A couple of photos of tiny Fenwick Pocket Park, at N. Interstate Avenue & Fenwick Avenue, not far from the Kenton MAX station. This was yet another piece of the public art project around the MAX station, other parts being Paul Bunyan, the blue ox hooves nearby, and some cattle designs at the station platform. The main event here is a set of architectural elements salvaged from the old Portland Union Stockyards building, once located just north of the Kenton neighborhood until it was demolished in 1998. The Yellow Line art guide says:
Fenwick Pocket Park
- Terracotta fragments came from the Portland Union Stockyards building.
- A mosaic medallion from the building's entryway was restored and embellished with a border.
I suppose they had to create a separate nano-park for the stockyard stuff; siting it in the same place as the Babe the Blue Ox hooves would have been in poor taste.

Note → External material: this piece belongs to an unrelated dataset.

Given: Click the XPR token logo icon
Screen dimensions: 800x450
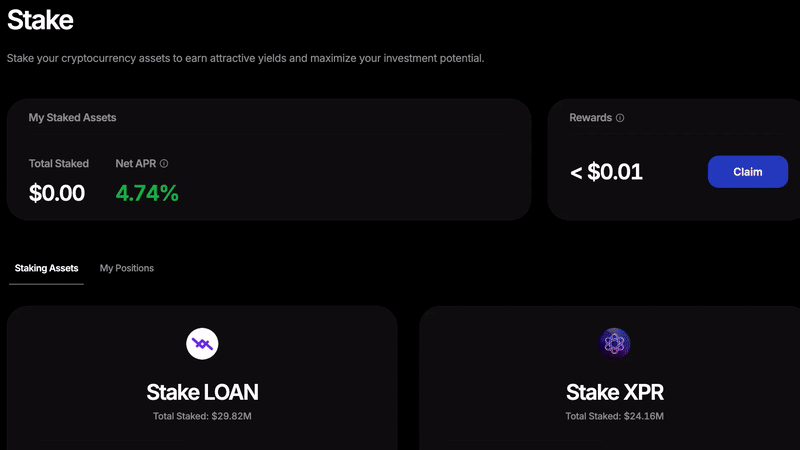Looking at the screenshot, I should pos(615,344).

The stockyards were once a huge regional operation, the largest stockyard in the Northwest, and the major employer in this part of the city, and now they've entirely vanished, gone the way of the old Forestry Center building, the cable car ramp in Goose Hollow, and the giant Richfield sign in the West Hills. A 1956 Oregon State University agricultural bulletin, "The Portland Union Stock Yards, A Case Study in Livestock Marketing" explained how the stockyards operated, toward the tail end of their heyday.

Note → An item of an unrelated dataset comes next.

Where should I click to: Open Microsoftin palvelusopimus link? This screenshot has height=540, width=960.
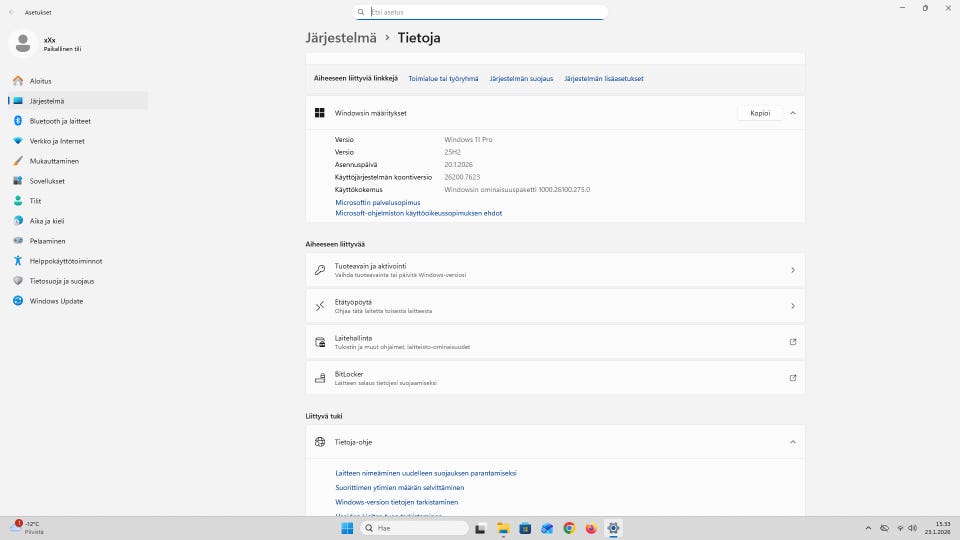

The essential points of the Chicago Stockyards system that have been followed so closely by the other 65 stockyards markets of the United States are: (1) one corporation owns all the pens, scales, and feeding and loading facilities; (2) anyone is permitted to buy or sell but sellers usually employ a commission man who is familiar with the market to do his selling; (3) anyone with proper financial and moral responsibility may engage in the commission business, subject to approval by the United States Packers and Stockyards Division.
In addition to providing a trading place, al of these stockyards still perform their original functions of loading, unloading, feeding, and watering all animals arriving or leaving regardless of whether they are offered for sale. At some stockyards, such as Ogden and SaltLake, more than half of the animals arriving are merely stopped for feed, water, and rest and are then reloaded for other destinations, al without being offered for sale. In contrast, at Seattle, San Francisco, and Los Angeles, very few animals are reloaded for other destinations.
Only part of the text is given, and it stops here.